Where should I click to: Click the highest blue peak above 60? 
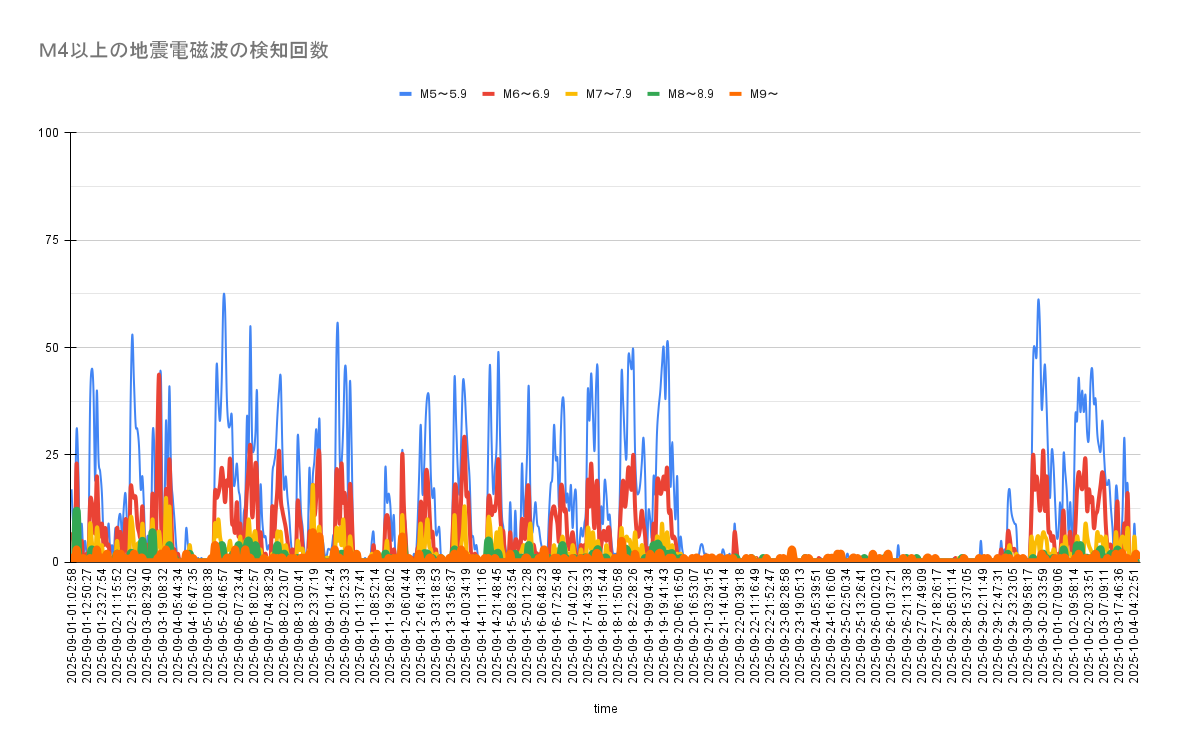224,294
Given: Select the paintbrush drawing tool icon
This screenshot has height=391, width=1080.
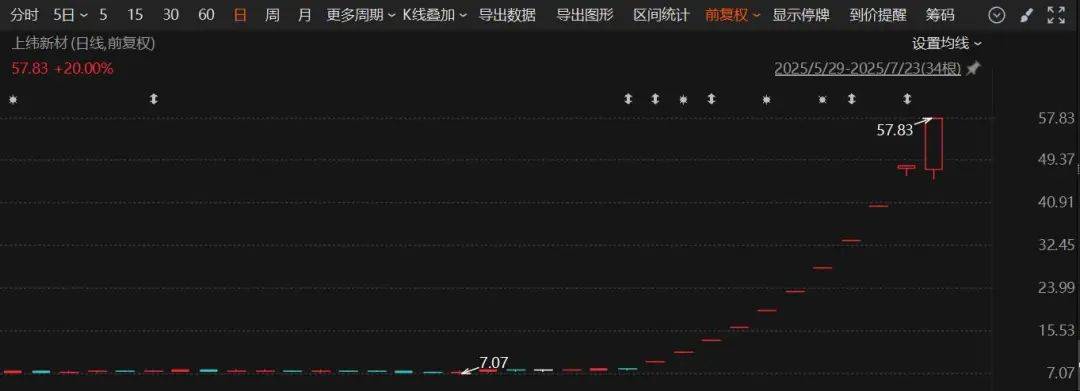Looking at the screenshot, I should point(1026,15).
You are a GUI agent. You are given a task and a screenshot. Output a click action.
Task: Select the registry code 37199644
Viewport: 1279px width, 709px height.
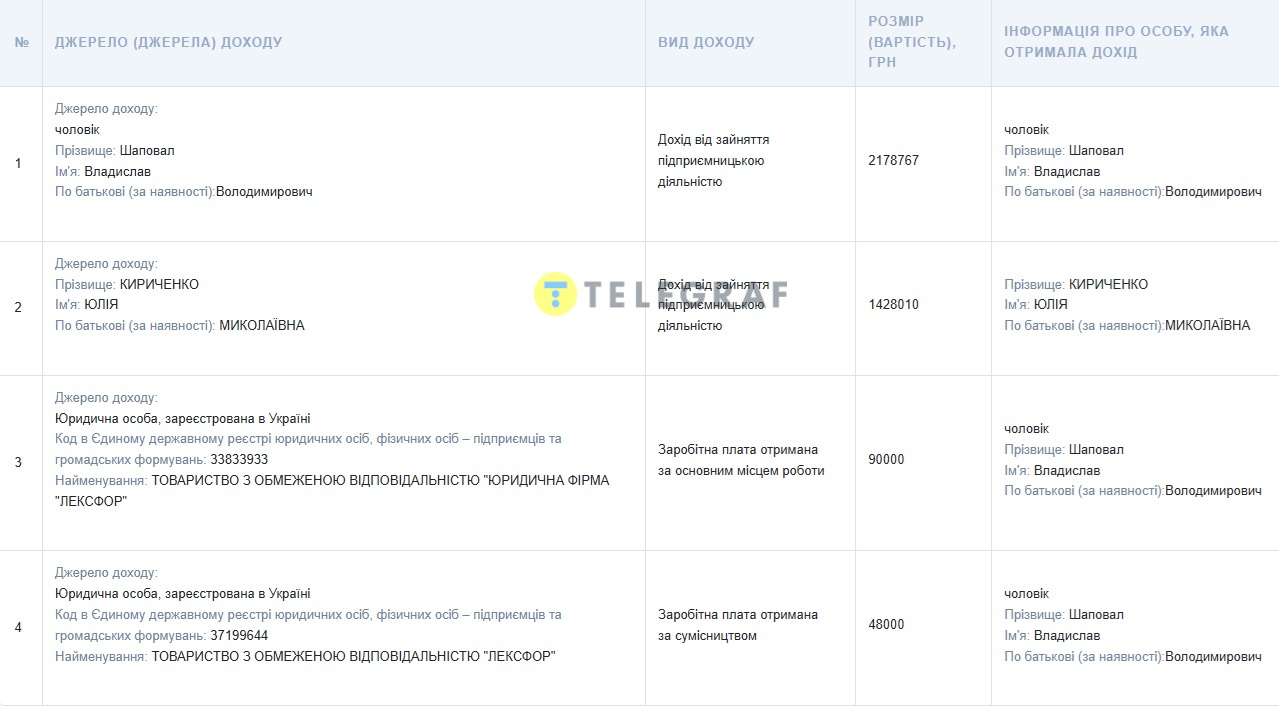click(239, 636)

──────────────────────────────

→ Required action
Show a copy of each line from the data that includes the word "Select".

→ Exercise answer
Given: Select the paintbrush drawing tool icon
Task: Select the registry code 37199644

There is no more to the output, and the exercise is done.